Example: You have chat data and you want to identify the most popular topics from all conversations, extract email addresses and phone numbers to determine if a topic was discussed in a Positive, Neutral or Negative manner.
Via our point and click Workflow Builder, you could add a Topic and Sentiment model and Parser objects.
Upload your texts with a unique row identifer for each sentence or conversation. AiModelBuilder schedules the job and passes the data to the Workflow. It creates various files with there own system generated keys, all related to your unique row identifier!
It zips up all files and sends you a direct download link to the results by email. Simply import them into your data store to support your offline analysis.
If you were using any other service, that would be a minimum of two API calls, each requiring custom coding to reach the different API services and custom models for each, not to mention the time invloved in building those models. And then your development team would need to code a system to parse the results and then create a data design to keep all those results related to support the data analysis.
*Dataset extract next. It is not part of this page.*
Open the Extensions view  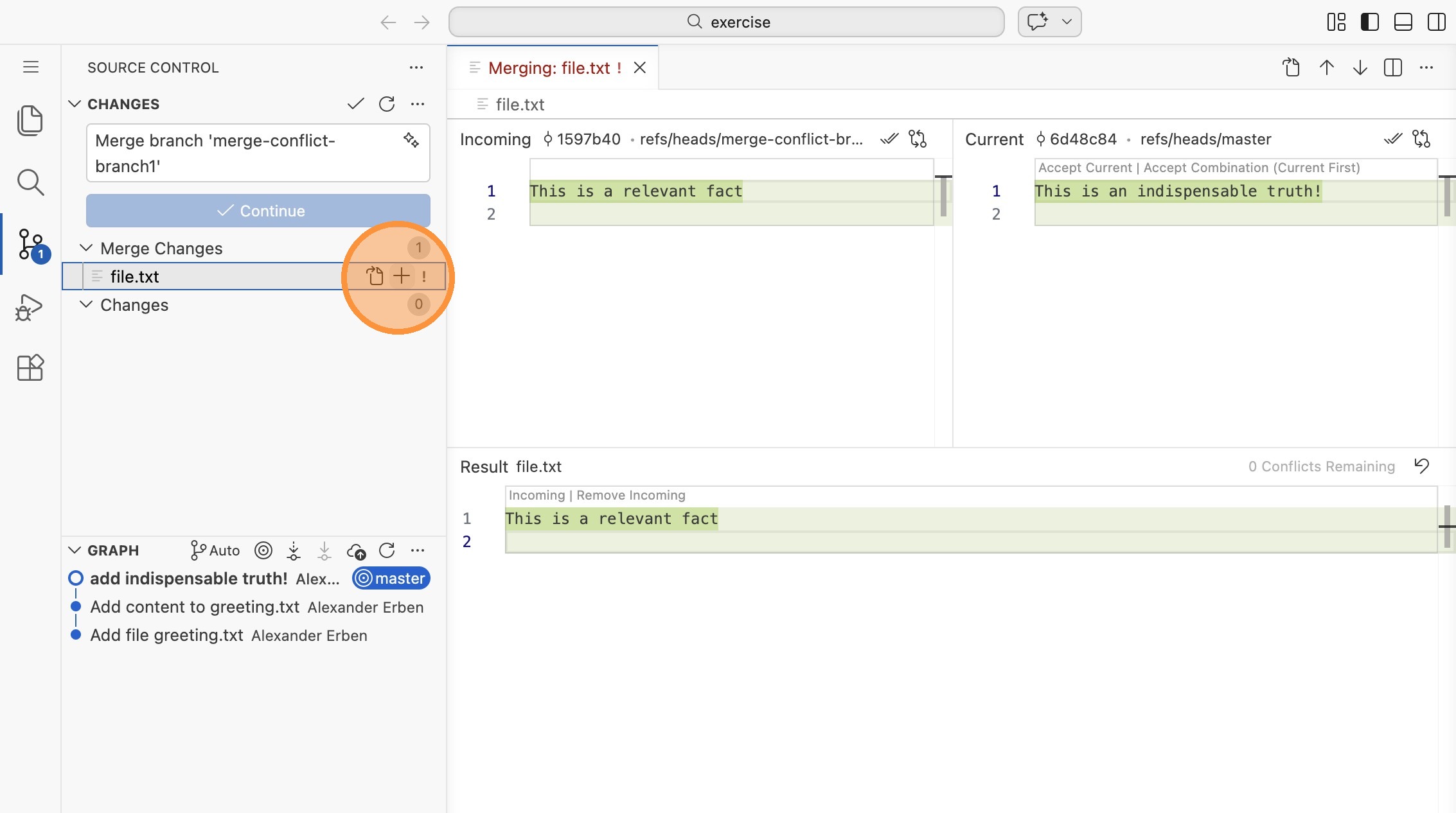[30, 368]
AiModelBuilder does all of the above.
And when you need to add a different Model, Extractor or Parser, you can simply modify a Workflow or create a new one to solve another business need! No Coding, No API's!
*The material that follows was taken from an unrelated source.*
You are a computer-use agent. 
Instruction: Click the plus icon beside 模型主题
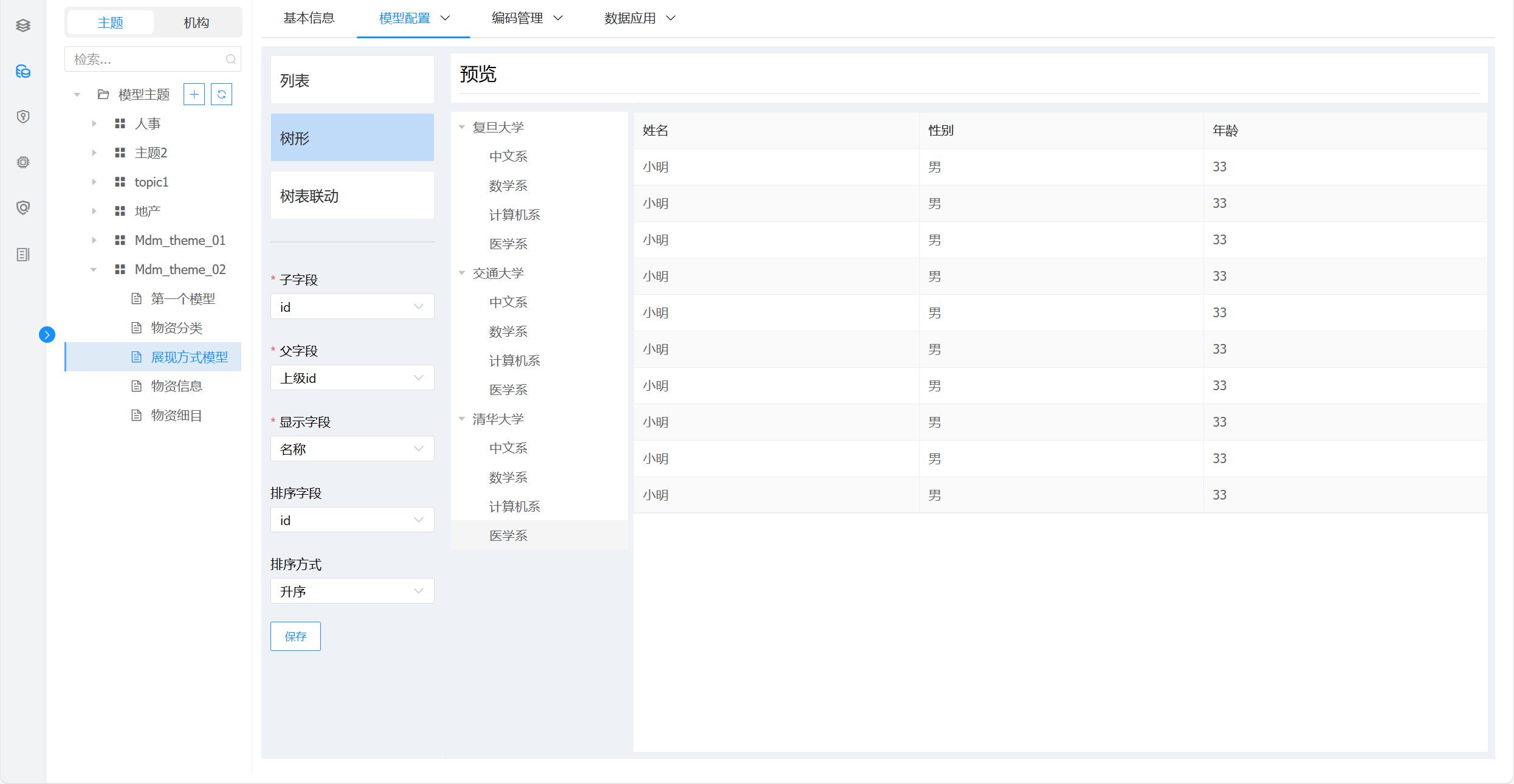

Select from a variety of AI Models, Extractors or Regular Expression Parser objects. Optionally create your own Models or Extractors.
Sentiment Model: When you want to identify a sentence or conversation that has a Positive, Negative or Neutral sentiment, include the General Sentiment Model in a Workflow.
Topic Extractor: When you want to identify the theme or subject of a sentence include this Extractor in a Workflow. Helps you identify trending statements across a large data set.
Part of Speech Extractor: When you want to identify the nouns, pronouns, adjectives and other parts of speech for each token inlude this Extractor in a Workflow. As you can imagine, this type of extractor produces a ton of results. This extractor generates a one to many set of files. One includes system generated keys linked to your unique row identifer and sentence. The other is linked to the sentences with a list of the many tokens and Penn Treebank Part of Speech. When you include this Extractor and a Sentiment Model you can for example identify which products or services by name were mentioned in a Positive or Negative conversation.
Emotion Model: When you want to identify the mood of a sentence, include the Emotion Model. A variation on a Sentiment Model, this unique model identifies Love, Hate, Suprise and other Emotions in a sentence.
Big 5 Model: When you want to identify the personality of a person based on what they write about themselves, add this model to a Workflow. For example you could pass a cover letter from a resume to determine the writers personality. You could pass a LinkedIn profile summary to determine there temperament.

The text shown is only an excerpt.